Activity —
Each line from the one containing "Viewport: 997px width, 747px height." through the last line of the records below is to be set down exactly; the rest stays out.

Stored data —
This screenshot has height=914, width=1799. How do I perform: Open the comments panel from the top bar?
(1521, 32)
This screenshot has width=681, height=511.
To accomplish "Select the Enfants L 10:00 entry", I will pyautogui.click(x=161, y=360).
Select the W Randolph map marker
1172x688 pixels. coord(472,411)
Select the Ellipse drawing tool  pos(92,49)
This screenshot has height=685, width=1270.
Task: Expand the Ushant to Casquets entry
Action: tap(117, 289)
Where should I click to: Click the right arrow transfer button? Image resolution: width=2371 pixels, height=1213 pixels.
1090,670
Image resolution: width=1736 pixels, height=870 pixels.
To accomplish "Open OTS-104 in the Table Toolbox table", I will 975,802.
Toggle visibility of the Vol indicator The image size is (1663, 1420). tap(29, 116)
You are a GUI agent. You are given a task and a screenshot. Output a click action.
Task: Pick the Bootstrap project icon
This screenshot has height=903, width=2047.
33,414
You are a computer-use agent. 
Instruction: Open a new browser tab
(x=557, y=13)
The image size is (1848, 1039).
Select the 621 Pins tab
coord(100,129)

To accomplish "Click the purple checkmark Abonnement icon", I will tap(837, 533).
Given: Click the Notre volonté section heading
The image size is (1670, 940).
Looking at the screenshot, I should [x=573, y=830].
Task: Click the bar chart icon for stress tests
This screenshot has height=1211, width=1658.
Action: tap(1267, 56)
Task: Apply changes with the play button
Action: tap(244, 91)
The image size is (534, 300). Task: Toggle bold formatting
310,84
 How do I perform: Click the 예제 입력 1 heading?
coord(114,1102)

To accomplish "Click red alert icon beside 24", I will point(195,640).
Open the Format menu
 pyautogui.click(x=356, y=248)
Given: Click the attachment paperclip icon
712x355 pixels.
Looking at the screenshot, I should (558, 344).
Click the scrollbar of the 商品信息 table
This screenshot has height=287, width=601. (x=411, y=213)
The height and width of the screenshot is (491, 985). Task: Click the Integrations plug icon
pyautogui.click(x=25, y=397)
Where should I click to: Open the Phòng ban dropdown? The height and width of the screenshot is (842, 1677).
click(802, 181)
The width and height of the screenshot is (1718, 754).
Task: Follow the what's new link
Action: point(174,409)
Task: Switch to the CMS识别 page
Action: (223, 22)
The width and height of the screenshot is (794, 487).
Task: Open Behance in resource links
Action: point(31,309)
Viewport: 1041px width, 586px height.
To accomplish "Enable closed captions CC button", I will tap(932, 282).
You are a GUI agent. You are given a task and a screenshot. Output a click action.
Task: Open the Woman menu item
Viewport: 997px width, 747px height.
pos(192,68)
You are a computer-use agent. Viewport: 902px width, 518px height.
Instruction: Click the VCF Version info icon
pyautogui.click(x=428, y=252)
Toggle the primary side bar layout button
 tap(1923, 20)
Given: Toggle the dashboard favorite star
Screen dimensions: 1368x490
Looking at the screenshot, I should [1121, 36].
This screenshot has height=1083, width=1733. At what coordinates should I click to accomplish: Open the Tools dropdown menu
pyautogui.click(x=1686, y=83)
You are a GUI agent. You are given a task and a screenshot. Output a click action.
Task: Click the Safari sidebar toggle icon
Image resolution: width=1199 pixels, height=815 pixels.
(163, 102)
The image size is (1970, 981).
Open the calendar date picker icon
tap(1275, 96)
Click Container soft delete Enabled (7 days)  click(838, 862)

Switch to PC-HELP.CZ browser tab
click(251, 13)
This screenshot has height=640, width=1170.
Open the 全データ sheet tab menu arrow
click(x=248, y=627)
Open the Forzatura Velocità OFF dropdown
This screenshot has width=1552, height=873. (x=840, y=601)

Finished exercise —
Viewport: 997px width, 747px height.
pos(192,68)
You are a computer-use agent. Viewport: 902px width, 518px height.
Instruction: Click the VCF Version info icon
pyautogui.click(x=428, y=252)
Toggle the primary side bar layout button
 tap(1923, 20)
Given: Toggle the dashboard favorite star
Screen dimensions: 1368x490
Looking at the screenshot, I should [1121, 36].
This screenshot has height=1083, width=1733. At what coordinates should I click to accomplish: Open the Tools dropdown menu
pyautogui.click(x=1686, y=83)
You are a GUI agent. You are given a task and a screenshot. Output a click action.
Task: Click the Safari sidebar toggle icon
Image resolution: width=1199 pixels, height=815 pixels.
(163, 102)
The image size is (1970, 981).
Open the calendar date picker icon
tap(1275, 96)
Click Container soft delete Enabled (7 days)  click(838, 862)

Switch to PC-HELP.CZ browser tab
click(251, 13)
This screenshot has height=640, width=1170.
Open the 全データ sheet tab menu arrow
click(x=248, y=627)
Open the Forzatura Velocità OFF dropdown
This screenshot has width=1552, height=873. (x=840, y=601)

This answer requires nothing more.